大氣微粒物質(atmospheric particulate matter)[又被稱為微粒物質(particulate matter, PM)]是一種主要的空氣汙染形式，意指懸浮在大氣環境中的微小固體顆粒以及液滴。微粒物質的組成包括芳香烴(aromatic hydrocarbon)、金屬、礦物以及有機毒素等，可能會促進在人體的呼吸系統、心血管系統以及神經系統中的疾病之進展。此外，已有報導指出，微粒物質亦會造成皮膚損害(skin damage)[包括氧化性損害(oxidative damage)以及發炎性損害(inflammatory damage)]並且破壞皮膚的屏障功能(barrier function)。

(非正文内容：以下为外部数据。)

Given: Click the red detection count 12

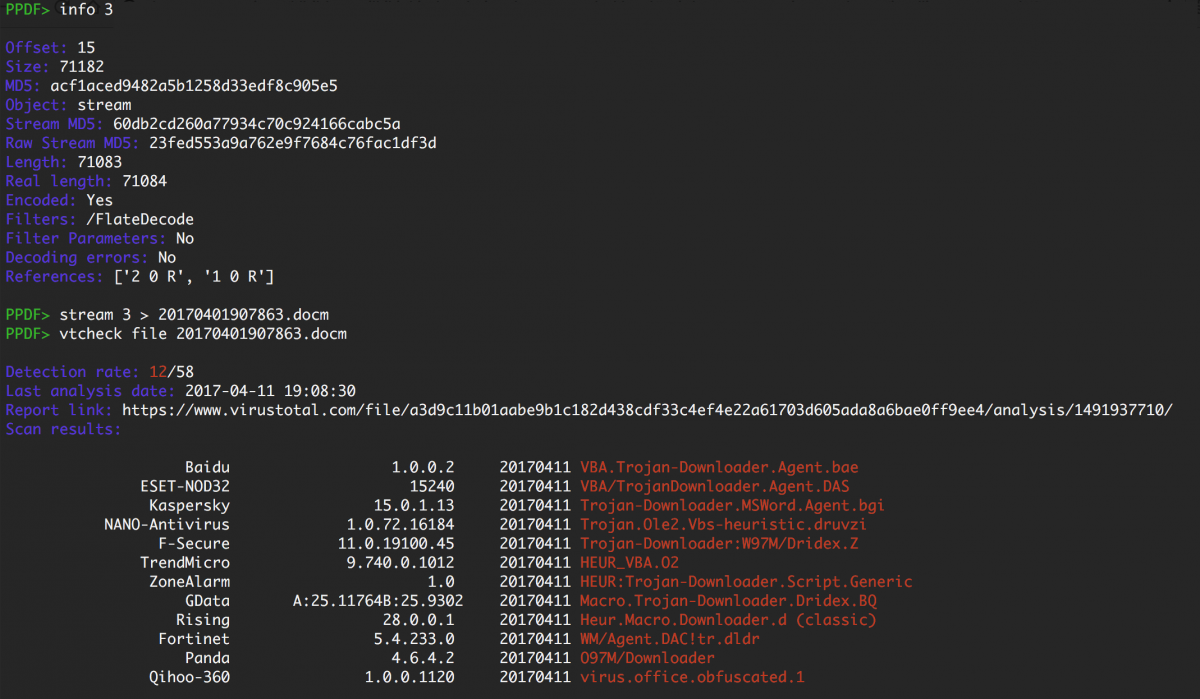Looking at the screenshot, I should tap(156, 371).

當皮膚暴露於微粒物質時，微粒物質會促進皮膚中的活性氧族(reactive oxygen species, ROS)以及自由基(free radicals)生成。當活性氧族以及自由基的數量超過細胞或組織本身的抗氧化能力時，氧化性壓力(oxidative stress)就會形成。活性氧族以及自由基因為非常地不穩定而容易與細胞內的組成物(包括DNA、蛋白質以及脂質等)相反應，進而導致細胞或組織的氧化性損害。此外，促發炎性因子(proinflammatory factors)[包括環加氧酶-2 (cyclooxygenase-2, COX-2)以及前列腺素E2 (prostaglandin E2, PGE2)]亦會被調控，而使得發炎反應被誘發。在長期的暴露下，甚至可能進一步發展出發炎性皮膚疾病(inflammatory skin diseases)[例如，異位性皮膚炎(atopic dermatitis)、痤瘡(acne)以及乾癬(psoriasis)]以及皮膚癌(skin cancer)[例如，黑色素瘤(melanoma)以及鱗狀細胞癌(squamous cell carcinoma)]。

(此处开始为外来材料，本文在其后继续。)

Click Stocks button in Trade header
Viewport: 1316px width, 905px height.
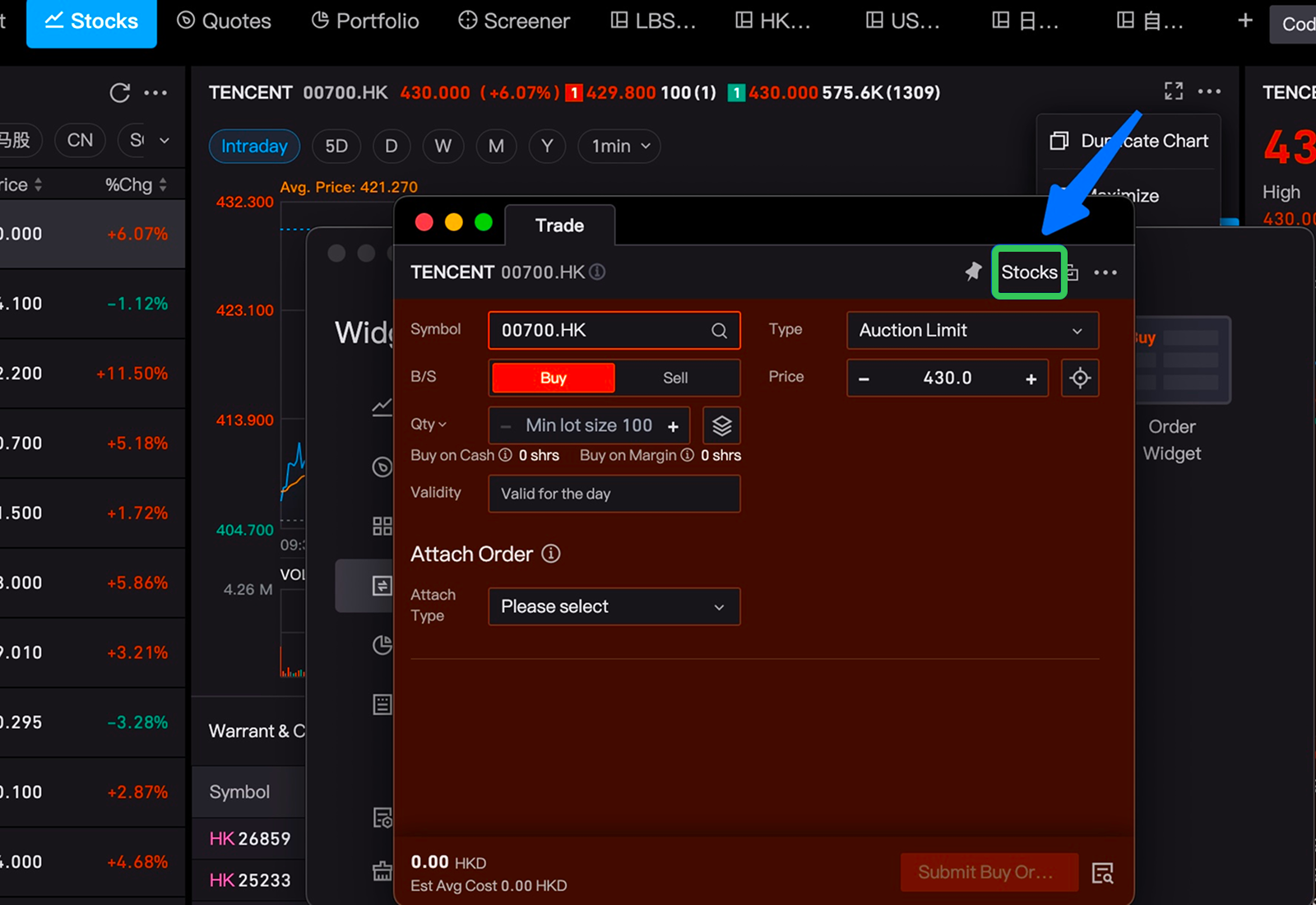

澤蘭素(eupafolin)是一種存在於藥用植物[諸如鴨舌癀( Phyla nodiflora)以及魁蒿( Artemisia princeps)]中的類黃酮(flavonoid)，它具有下列化學式(I)： (I) 目前已知澤蘭素具有抗發炎、抗氧化以及抗癌的效用。在先前的研究中，申請人藉由活體外試驗( in vitrotest)而發現，澤蘭素的預處理能夠抑制微粒物質在人類角質細胞(human keratinocyte)中所誘導的ROS生成以及COX-2與PGE2的表現。此外，申請人藉由活體內試驗( in vivotest)而發現，澤蘭素的預處理能夠抑制微粒物質在小鼠皮膚的角質細胞中所誘導的COX-2表現(Lee C.W. et al. (2016), Journal of Ethnopharmacology, 189:300-309)。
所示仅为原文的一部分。